HR’s corporate governance role

AS CORPORATE governance has played an increasingly important role at the Australian board level, senior HR and remuneration professionals can make an important contribution to the debate within their organisations

AS CORPORATE governance has played an increasingly important role at the Australian board level, senior HR and remuneration professionals can make an important contribution to the debate within their organisations.

Speaking at a recent breakfast briefing sponsored by the Hay Group and organised by Human Resources magazine, Business Council of Australia CEO Katie Lahey said that heads of HR can play an important role in determining CEO and senior executive pay through remuneration committees.

She acknowledged that CEO pay was out of step with community views, but said there were a good number of reasons as to why CEOs and senior executives earned the amounts they did.

The talent pool for good CEOs was tiny compared to the broader market, for example. Additionally, given the need for specialist skills such as turnaround specialists, this put the market value for CEOs at a premium, she said.

Lahey said there were a number of dangers in getting it wrong with an incoming CEO, such as damage to the corporate brand and individual and company reputation. As such, she recommended that HR executives closely look at leadership skills of potential CEOs and establish links between business and recruitment strategies.

Also speaking at the breakfast was Graham O’Neill, past director of the Hay Group, who agreed that HR had an important role to play.

“One of the current necessities is that HR people who are involved with all aspects of remuneration – not just executive remuneration – need to be across governance requirements,” he said.

“They literally need to be considered alongside the accounting and finance people as being the expert internal resources regarding governance requirements for executive and other aspects of remuneration.”

O’Neill said it was vital that HR take an independent role in terms of the integrity of recommendations for CEO and executive remuneration.
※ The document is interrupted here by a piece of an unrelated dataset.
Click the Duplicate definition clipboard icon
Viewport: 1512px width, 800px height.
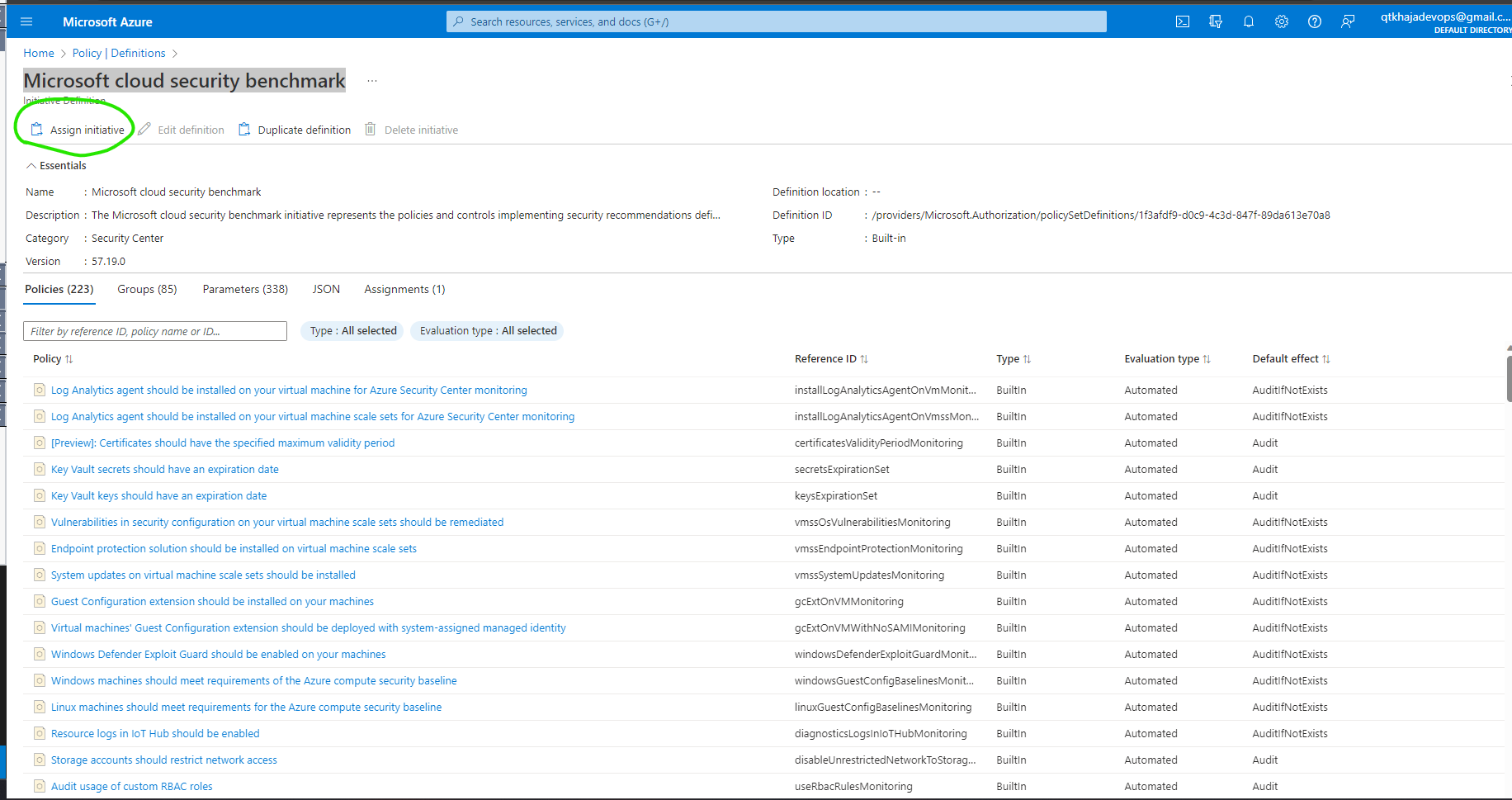pyautogui.click(x=244, y=129)
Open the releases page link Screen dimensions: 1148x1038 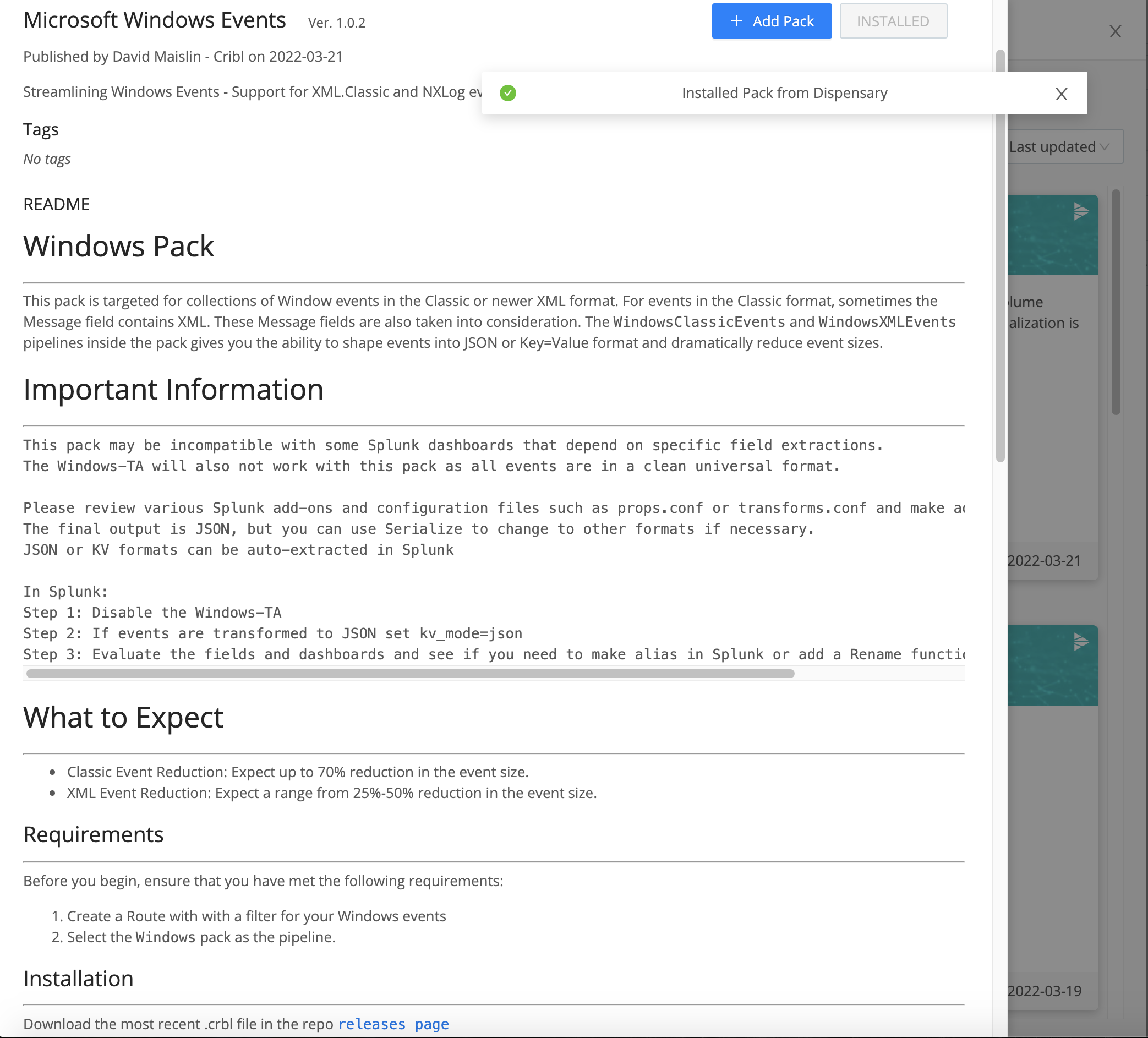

The processes by which any organisation attempts to comply really should be credible, defensible and transparent,” he said.

If a board wasn’t complying with the relevant sections of the Corporations Act or meeting ASX best practice guidelines, then he said HR should advise them with solid logical reasoning as to why a certain course of action doesn’t meet governance requirements, and caution against the potential governance risk associated with the action.